Harnessing behavioural science to tackle overprescribing
By Debi Bhattacharya, Professor of Behavioural Medicine, University of Leicester / CHARMER Co-Chief Investigator
In October 2022, I delivered a talk at the Westminster Health Forum about how we can harness behavioural science to tackle overprescribing in the NHS. Here’s a summary of the key messages from the talk:
1. Overprescribing should be addressed during a hospital admission
The NHS National Overprescribing Review Report quite rightly focuses on primary care as this is where the majority of prescribing occurs. Yet 99.8% of patients and carers want doctors to initiate deprescribing discussions in hospital.

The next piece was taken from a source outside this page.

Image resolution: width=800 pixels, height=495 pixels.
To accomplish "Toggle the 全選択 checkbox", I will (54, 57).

Currently half of older people are prescribed a medicine with a safety risk. The CHARMER team’s previous research found that these medicines are rarely stopped; less than 1% of hospital admission medication is proactively deprescribed. The CHARMER programme aims to develop and test a behaviour change intervention for hospital doctors and pharmacists to encourage proactive deprescribing.

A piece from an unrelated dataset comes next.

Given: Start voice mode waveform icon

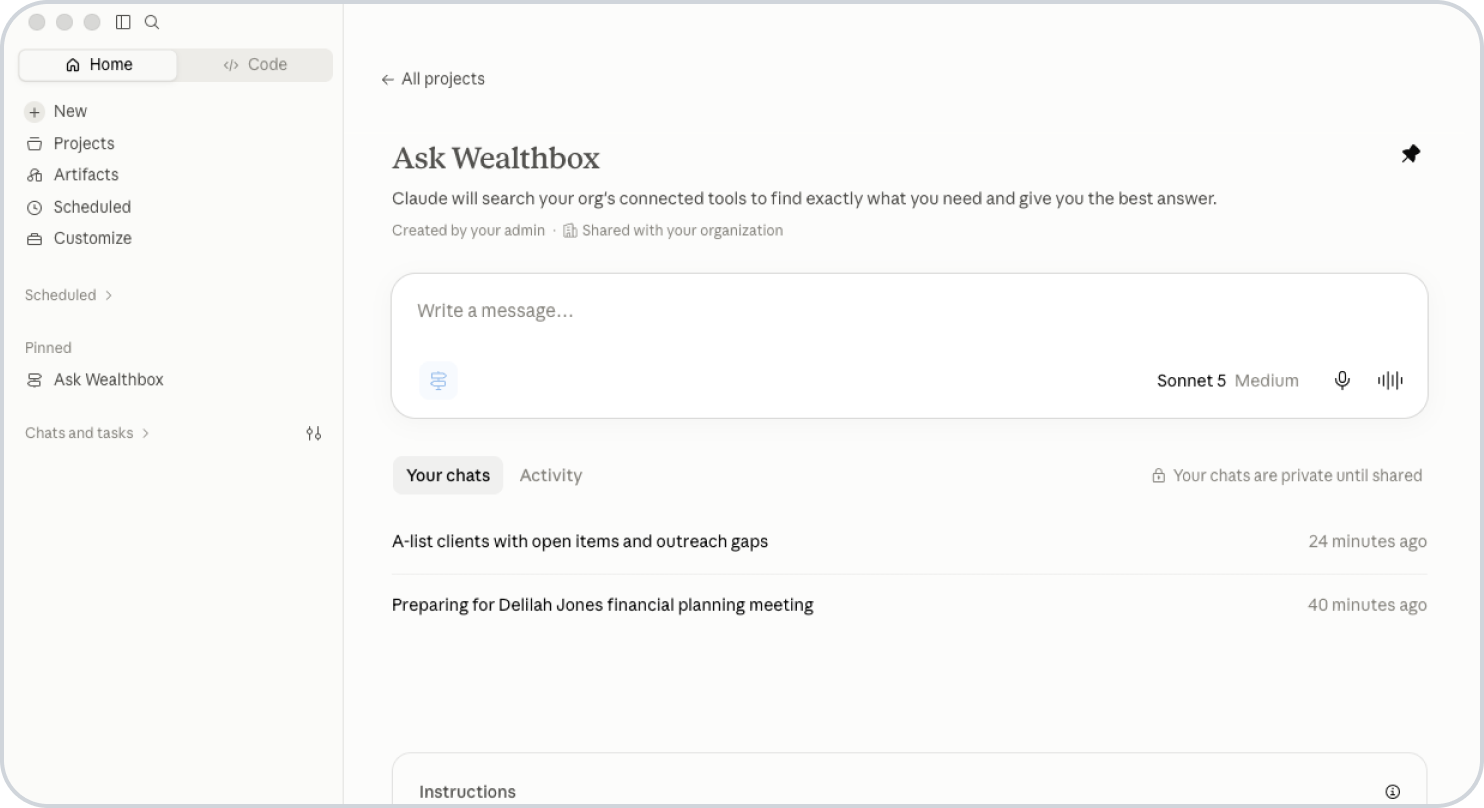Looking at the screenshot, I should (1390, 380).

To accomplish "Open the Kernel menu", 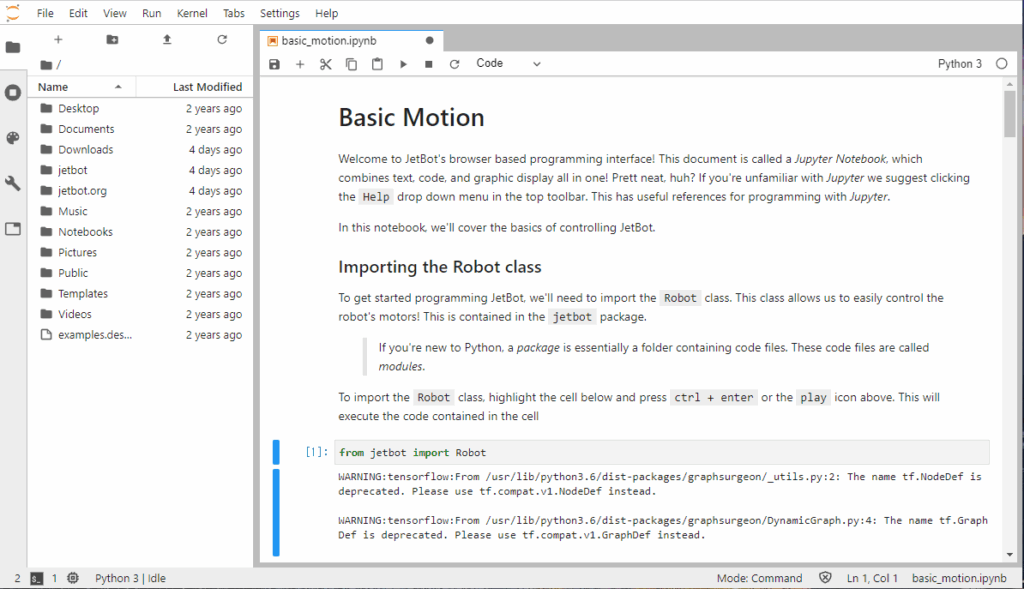I will (191, 14).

2. Key stakeholders need to be involved in the development of deprescribing interventions
Existing deprescribing interventions have demonstrated marginal increases in deprescribing activity that are not sustained beyond the trial period. This can be partly attributed to how these interventions are developed and designed.
The CHARMER team’s previous research with geriatricians and pharmacists working with older adults identified what things help and what things hinder them from proactively deprescribing medicines in hospital. The team also worked with them to identify and decide on what strategies would help to address these things and support proactive deprescribing. These strategies are called ‘Behaviour Change Techniques’ and are the active ingredients that are responsible for bringing about change. In other words, the CHARMER intervention has been designed in collaboration with the people who will deliver and receive the intervention.

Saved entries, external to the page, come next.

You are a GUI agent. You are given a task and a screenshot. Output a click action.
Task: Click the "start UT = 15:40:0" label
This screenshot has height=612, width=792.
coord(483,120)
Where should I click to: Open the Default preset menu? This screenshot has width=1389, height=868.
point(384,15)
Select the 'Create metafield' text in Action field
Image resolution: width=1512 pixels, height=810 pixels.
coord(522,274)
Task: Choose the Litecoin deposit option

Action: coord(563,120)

3. Deprescribing interventions need to be supported by behaviour change theory
While stakeholder engagement is essential for achieving behaviour change, purely focussing on what people think they need to deliver the change often fails to address all barriers and enablers. Staff commonly cite the need for extra resource as the solution. However, given extra resource such as time and workforce, staff will often increase existing activities with which they are familiar and have a known pathway of recognition rather than undertake the desired new behaviour. Another commonly delivered ‘solution’ to effect a change in practice is education and training. Whilst having the required knowledge and skills is clearly essential, behaviour change is rarely achieved by addressing only these barriers/enablers.
Asking staff what help they think they need places the onus on them to correctly identify their barriers and enablers to undertaking the desired behaviour and then select the most appropriate solutions. The field of behavioural science has offered a scientific approach to garner more meaningful input from stakeholders to shape the development of strategies (or Behaviour Change Techniques) to support implementation of a new behaviour. In CHARMER, we have worked with geriatricians and pharmacists to select and design strategies that are likely to be acceptable to everyone, affordable for NHS organisations and that will not introduce inequity.
Combining research evidence, behaviour change theory and collaborative design methods increases the likelihood that deprescribing activity resulting from the CHARMER intervention will be sustained beyond the trial period.